Statistics, Department of
Document Type
Article
Date of this Version
2015
Citation
PLOS 1-7
Abstract
Changes in performance with prior feature selection
Random forest (RF) is designed to create uncorrelated trees using random subsets of features in each node of each tree. RF by itself is a great tool for feature selection from a high dimensional set of features. But we observed that the prediction accuracy is improved when a prior feature selection (RELIEFF) [1] approach is implemented. Table A shows the performance of RF, VMRF and CMRF with and without RELIEFF feature selection in 2 drug sets of GDSC.

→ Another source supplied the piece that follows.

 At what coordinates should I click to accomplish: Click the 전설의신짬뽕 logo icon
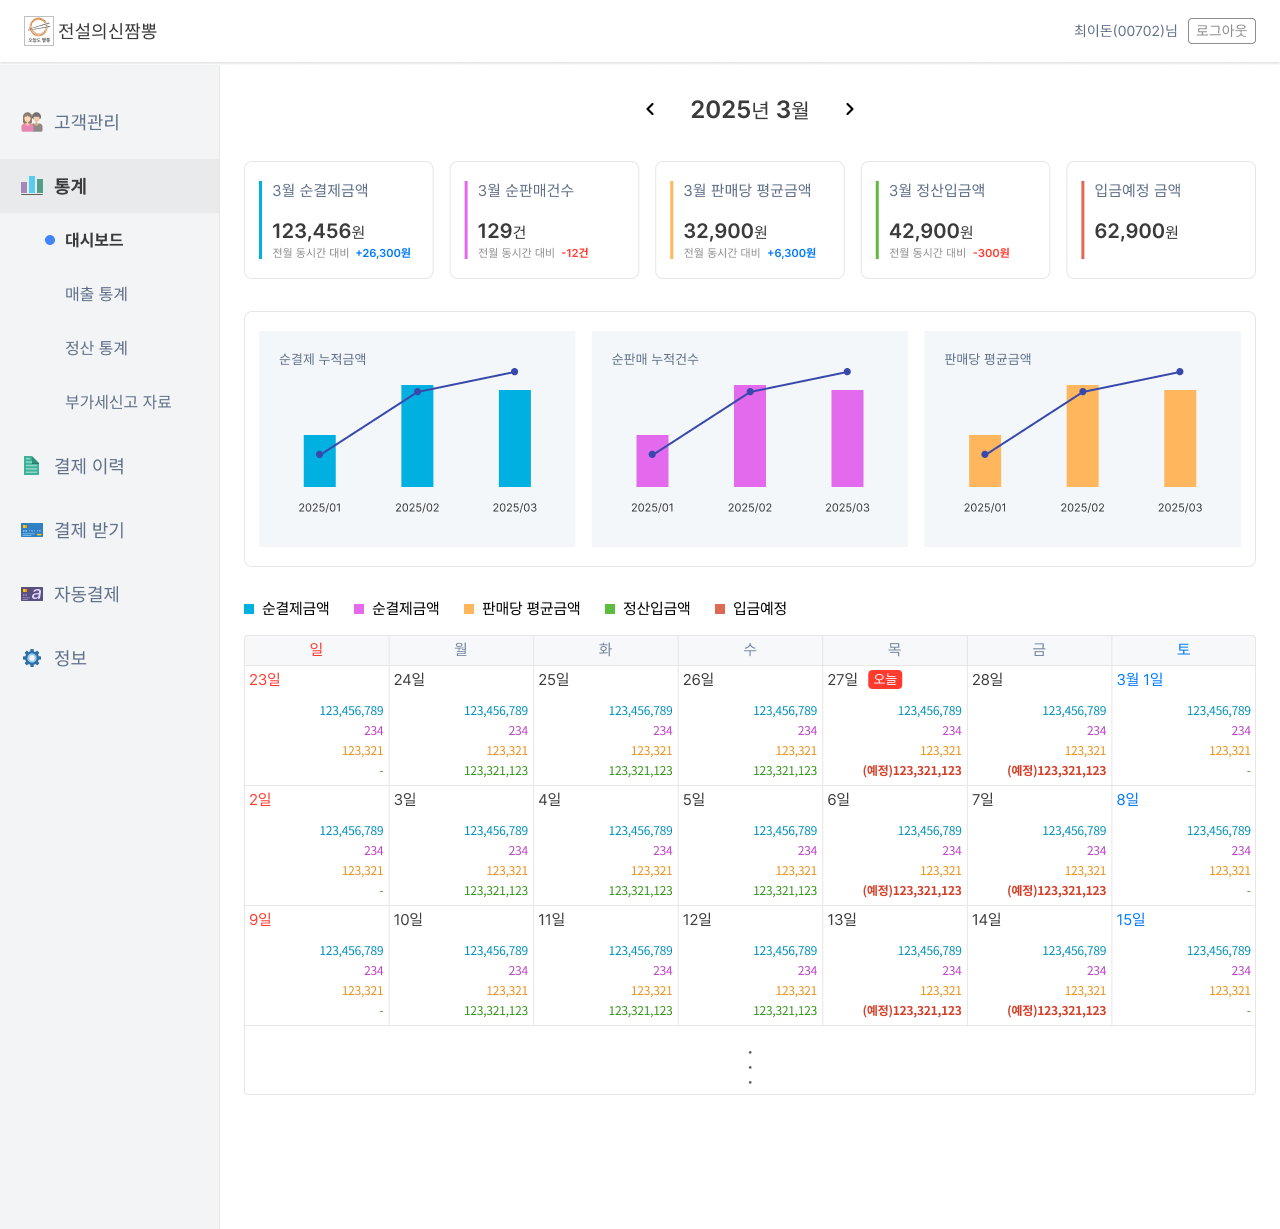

Performance Analysis for drugsets consisting of more 8 than two drugs
We have generated empirical copulas for the bivariate cases as they are able to capture all forms of dependency structures. However, generation of empirical copulas has high computational complexity along with the need for a significant number of training samples at each node. Thus for more than two drug responses, we have considered parametric copulas and the difference between Gaussian copula parameters generated using root node and split node samples instead of the integral difference between empirical copulas is used. To test our hypothesis that VMRF and CMRF will perform better than RF, we considered a drug set with 4 different drugs from CCLE with single common target between them and a drug set with 3 different drugs in GDSC with a common target between them. The CCLE set has 482 cell lines and the GDSC set has 308 cell lines. RELIEFF was used to reduce the feature space prior to random forest application. For simplicity, in this case, we’ve used 30% of the sample cell lines as training data and 70% of them as testing data.